Re: Parsing < and <

Joe English (joe@trystero.art.com)
Thu, 20 Apr 95 21:13:34 EDT

Luke <ylu@ccwf.cc.utexas.edu> wrote:

> Please tell me which part of the spec states the _exact_ difference between
> named reference and numeric reference. Section 13. of the current spec
> (http://www.ics.uci.edu/pub/ietf/html/draft-ietf-html-spec-03.txt)
> Character Entity Sets, esp. 13.1 Numeric and Special Graphic Entity Set is
> not clear for this question...

[...]

> My question has nothing to do with the HTML DTD (grep the DTD you'll find
> no &#60; or &lt;). It seems to be more like a SGML question. Which
> behavior is conforming? or is it undefined?

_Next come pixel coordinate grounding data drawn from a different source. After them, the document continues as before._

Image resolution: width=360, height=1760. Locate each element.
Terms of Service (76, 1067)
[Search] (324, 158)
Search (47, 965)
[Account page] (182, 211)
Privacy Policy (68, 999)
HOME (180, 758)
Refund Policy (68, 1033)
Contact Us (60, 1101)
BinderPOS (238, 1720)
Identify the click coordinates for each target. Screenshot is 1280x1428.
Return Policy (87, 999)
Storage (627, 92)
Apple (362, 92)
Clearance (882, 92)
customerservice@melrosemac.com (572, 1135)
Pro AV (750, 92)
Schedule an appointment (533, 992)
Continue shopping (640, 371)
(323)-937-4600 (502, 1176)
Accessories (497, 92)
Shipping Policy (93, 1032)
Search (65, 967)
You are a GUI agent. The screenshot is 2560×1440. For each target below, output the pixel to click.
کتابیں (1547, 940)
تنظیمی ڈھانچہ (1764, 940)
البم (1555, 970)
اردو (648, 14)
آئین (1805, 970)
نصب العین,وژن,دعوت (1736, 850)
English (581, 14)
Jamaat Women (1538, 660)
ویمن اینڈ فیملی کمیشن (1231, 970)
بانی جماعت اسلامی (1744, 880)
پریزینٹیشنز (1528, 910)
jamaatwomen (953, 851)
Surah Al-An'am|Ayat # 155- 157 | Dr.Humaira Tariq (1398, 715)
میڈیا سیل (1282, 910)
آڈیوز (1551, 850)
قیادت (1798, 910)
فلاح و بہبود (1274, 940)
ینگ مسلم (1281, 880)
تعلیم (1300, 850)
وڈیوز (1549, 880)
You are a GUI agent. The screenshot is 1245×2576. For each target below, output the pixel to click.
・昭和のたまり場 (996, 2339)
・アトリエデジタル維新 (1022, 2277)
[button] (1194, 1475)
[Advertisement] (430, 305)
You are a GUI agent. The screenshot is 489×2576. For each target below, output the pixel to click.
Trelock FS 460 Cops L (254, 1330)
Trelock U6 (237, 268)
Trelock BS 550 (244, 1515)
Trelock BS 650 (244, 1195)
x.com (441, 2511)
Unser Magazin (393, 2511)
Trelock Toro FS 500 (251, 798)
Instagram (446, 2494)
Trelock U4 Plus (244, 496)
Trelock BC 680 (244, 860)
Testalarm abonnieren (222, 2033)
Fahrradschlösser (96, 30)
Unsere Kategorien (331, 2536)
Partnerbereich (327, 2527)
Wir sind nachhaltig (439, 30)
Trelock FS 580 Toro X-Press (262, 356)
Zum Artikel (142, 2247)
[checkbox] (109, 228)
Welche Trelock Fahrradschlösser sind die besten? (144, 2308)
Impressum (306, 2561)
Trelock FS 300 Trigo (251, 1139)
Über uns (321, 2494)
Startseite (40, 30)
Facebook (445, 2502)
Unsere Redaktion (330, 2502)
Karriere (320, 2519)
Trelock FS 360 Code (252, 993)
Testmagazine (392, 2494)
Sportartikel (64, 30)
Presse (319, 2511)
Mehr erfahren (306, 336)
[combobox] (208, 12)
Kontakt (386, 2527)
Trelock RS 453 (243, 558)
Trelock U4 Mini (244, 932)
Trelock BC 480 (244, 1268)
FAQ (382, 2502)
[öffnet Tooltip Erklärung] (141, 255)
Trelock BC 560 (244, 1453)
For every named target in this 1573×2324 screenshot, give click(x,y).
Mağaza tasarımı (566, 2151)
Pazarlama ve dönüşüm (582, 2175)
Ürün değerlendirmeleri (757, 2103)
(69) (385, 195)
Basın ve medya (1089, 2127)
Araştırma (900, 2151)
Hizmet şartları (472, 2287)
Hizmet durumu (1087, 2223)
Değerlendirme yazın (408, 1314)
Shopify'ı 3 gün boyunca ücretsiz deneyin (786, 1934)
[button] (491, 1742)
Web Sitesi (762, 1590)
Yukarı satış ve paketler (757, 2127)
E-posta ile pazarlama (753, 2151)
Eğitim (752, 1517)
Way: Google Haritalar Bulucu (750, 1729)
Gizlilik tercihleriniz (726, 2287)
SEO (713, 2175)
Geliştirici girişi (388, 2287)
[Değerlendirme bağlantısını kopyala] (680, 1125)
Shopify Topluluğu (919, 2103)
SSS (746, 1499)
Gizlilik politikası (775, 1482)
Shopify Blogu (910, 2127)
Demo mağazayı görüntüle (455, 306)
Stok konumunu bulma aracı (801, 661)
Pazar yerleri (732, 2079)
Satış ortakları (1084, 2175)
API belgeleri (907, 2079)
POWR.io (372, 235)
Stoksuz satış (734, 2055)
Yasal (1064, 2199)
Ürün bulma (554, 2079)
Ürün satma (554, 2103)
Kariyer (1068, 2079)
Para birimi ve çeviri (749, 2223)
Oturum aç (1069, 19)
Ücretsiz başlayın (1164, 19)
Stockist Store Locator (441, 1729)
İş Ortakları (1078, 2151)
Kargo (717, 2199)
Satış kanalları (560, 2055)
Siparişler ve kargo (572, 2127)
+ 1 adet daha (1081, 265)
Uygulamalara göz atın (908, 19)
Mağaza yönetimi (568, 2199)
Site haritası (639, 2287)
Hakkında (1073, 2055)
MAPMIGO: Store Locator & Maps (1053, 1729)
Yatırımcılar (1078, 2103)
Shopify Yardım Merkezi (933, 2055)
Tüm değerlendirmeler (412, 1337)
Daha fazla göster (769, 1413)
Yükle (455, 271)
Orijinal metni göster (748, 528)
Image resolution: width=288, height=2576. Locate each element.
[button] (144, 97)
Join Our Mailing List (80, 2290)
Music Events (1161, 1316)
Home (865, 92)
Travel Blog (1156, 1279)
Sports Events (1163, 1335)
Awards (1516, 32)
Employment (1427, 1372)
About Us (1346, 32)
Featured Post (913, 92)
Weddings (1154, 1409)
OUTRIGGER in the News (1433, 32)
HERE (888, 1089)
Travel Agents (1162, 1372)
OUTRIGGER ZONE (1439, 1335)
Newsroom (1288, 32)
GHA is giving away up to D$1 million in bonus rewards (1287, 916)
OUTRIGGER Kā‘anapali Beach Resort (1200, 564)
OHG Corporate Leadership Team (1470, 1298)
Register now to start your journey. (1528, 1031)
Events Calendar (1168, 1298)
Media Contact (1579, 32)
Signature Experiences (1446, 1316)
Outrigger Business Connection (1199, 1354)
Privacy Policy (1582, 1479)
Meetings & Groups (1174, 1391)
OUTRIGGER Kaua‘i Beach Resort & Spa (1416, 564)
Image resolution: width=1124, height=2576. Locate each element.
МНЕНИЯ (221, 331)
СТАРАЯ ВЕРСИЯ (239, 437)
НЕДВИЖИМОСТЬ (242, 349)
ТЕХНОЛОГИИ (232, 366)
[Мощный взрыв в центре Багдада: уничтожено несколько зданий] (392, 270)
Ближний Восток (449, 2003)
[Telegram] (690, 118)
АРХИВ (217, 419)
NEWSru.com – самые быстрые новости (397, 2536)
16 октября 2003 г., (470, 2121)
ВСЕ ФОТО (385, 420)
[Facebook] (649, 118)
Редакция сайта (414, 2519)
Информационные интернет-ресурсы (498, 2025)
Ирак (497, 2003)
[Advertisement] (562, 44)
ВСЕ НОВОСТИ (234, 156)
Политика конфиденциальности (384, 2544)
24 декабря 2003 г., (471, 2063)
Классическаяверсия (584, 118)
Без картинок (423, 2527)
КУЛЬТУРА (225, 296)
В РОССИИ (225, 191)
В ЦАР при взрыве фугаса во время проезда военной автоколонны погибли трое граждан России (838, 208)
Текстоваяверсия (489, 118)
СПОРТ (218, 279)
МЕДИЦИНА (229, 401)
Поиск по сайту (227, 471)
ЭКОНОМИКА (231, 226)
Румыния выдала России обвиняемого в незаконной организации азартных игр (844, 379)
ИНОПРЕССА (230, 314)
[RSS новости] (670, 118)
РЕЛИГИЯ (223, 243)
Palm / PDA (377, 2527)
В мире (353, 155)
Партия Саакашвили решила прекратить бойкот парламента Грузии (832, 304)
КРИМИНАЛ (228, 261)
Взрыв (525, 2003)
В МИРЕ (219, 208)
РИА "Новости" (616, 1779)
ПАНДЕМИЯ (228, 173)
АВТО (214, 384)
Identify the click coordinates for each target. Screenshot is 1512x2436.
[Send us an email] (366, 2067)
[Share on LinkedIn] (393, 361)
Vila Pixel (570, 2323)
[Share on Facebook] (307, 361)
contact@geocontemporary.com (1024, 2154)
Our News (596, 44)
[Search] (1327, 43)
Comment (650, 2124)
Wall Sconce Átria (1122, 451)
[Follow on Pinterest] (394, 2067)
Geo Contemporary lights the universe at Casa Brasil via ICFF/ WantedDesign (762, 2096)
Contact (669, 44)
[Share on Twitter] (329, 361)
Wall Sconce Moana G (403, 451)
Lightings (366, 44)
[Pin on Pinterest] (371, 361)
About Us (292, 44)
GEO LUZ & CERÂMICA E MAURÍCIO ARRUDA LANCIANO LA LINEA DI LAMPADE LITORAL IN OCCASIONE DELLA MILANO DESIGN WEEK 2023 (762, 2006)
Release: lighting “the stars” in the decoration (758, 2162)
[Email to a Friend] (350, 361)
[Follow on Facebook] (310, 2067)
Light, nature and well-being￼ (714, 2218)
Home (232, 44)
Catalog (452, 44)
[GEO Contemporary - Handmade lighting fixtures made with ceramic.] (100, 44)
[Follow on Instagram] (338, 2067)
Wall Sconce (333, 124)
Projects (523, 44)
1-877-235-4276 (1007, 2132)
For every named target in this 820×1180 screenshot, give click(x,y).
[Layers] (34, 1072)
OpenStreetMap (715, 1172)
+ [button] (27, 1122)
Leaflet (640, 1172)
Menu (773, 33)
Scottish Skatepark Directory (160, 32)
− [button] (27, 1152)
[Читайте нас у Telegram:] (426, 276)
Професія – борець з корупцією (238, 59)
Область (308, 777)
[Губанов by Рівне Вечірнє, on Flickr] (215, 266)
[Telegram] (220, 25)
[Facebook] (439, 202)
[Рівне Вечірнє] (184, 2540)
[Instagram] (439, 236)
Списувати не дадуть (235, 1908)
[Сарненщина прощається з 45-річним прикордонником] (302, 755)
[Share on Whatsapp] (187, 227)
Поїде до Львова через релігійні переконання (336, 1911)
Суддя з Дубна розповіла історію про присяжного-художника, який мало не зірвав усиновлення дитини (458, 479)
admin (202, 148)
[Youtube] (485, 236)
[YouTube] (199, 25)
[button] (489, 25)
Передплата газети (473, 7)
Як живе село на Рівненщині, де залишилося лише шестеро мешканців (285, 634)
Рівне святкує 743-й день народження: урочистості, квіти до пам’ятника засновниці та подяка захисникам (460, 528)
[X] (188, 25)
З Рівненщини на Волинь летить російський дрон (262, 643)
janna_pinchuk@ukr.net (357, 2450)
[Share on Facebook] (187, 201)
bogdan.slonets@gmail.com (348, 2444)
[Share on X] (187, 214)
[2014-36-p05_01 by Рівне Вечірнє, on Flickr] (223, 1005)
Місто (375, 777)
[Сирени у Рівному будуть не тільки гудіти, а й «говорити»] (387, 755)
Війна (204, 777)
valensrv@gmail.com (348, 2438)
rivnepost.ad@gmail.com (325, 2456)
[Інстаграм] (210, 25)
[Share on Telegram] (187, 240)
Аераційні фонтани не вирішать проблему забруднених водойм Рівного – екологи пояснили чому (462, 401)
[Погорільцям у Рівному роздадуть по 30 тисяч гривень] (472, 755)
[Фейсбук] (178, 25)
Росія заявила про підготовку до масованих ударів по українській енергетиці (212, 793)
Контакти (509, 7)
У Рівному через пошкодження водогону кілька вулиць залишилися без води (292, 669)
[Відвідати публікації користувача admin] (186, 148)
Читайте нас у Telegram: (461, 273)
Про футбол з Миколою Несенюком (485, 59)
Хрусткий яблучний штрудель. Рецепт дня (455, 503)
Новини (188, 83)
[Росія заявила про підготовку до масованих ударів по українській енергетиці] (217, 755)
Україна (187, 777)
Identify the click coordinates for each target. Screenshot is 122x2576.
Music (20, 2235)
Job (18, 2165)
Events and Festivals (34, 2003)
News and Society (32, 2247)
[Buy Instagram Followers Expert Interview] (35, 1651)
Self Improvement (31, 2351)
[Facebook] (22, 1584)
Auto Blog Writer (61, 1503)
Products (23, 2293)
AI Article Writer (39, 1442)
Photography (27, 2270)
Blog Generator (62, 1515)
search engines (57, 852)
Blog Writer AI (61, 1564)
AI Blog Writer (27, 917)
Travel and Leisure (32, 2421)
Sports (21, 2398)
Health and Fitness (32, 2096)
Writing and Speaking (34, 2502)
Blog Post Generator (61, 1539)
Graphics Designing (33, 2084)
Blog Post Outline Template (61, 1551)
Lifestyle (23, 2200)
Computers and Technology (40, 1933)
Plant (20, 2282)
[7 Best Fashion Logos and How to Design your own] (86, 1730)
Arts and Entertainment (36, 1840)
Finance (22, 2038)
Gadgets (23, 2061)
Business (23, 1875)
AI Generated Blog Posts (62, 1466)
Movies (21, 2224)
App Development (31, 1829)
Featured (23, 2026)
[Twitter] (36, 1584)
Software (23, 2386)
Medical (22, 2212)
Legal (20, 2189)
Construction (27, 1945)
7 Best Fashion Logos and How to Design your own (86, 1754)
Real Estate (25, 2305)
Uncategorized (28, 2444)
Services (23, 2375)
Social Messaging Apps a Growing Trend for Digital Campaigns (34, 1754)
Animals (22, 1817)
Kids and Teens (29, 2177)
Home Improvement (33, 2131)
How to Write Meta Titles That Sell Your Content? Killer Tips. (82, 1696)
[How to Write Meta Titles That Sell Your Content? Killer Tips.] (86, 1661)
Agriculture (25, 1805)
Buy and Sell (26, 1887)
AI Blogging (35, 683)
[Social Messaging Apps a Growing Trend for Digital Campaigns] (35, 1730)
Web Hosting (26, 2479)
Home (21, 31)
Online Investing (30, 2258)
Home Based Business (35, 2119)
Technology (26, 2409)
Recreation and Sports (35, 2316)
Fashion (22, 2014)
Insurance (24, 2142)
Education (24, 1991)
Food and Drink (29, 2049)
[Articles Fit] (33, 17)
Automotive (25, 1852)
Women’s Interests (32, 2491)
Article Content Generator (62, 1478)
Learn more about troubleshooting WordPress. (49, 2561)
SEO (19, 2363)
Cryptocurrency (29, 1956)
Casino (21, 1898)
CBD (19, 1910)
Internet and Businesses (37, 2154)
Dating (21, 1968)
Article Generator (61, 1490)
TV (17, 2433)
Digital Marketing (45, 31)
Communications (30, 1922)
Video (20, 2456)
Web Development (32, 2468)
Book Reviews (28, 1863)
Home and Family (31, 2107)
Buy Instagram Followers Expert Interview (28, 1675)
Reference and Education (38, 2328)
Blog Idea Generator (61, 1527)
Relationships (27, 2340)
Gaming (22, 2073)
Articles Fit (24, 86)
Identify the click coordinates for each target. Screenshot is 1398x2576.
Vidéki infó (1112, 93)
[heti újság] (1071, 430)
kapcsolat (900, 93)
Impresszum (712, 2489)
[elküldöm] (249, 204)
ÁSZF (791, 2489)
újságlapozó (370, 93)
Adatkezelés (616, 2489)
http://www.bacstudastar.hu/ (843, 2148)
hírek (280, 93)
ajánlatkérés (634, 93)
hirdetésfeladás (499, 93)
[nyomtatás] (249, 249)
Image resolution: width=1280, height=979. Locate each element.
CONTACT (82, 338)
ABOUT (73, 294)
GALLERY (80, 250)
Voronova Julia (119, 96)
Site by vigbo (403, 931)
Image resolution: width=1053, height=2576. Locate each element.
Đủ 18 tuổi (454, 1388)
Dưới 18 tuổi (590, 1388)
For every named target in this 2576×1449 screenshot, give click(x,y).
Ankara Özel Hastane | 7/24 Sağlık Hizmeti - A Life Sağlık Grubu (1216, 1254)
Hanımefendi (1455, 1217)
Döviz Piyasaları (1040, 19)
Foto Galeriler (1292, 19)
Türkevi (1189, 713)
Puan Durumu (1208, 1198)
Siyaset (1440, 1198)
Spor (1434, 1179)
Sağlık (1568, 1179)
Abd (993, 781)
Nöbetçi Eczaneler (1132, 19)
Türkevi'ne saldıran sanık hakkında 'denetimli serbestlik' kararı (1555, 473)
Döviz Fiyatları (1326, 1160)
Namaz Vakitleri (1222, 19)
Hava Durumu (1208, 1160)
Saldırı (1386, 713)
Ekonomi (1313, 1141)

Tell me, SGML gurus...

Yep, it's an SGML question.

Clause 9.5 "Character Reference" lines 10-13, (Goldfarb p. 357) states:

(The) replacement character (of a numeric character reference)
is treated as though it were entered directly except that
*the replacement for a numeric character reference is always
treated as data* in the context in which the replacement occurs.

[Parenthetical comments and emphasis mine.]

The precise difference between character references and general
(or "named") entity references can be subtle, since it depends
on how the entity text was declared, but in this case 'lt'
and 'gt' are CDATA data entities so they are also always treated as
data.

So, in HTML document content, "&lt;foo&gt;" should be identical to
"&#60;foo&#62;".

I don't have a copy of Netscape 1.1b3 handy, but Netscape 1.0N,
Lynx 2.3 BETA, and NCSA Mosaic for X version 2.4 all do the right thing.

--Joe English

joe@trystero.art.com

[

As an aside, note that if you have:

<!ENTITY lt CDATA "<">
<!ENTITY gt CDATA ">">

<!ENTITY e1 "&lt;foo&gt;">
<!ENTITY e2 "&#60;foo&#62;">

then &e1; and &e2; are *not* identical -- since the &#60; and &#62;
character references are expanded when 'e2' is declared, &e2; will
be parsed as a start-tag, while &e1; will be parsed as data.
I recently got bit by this.

]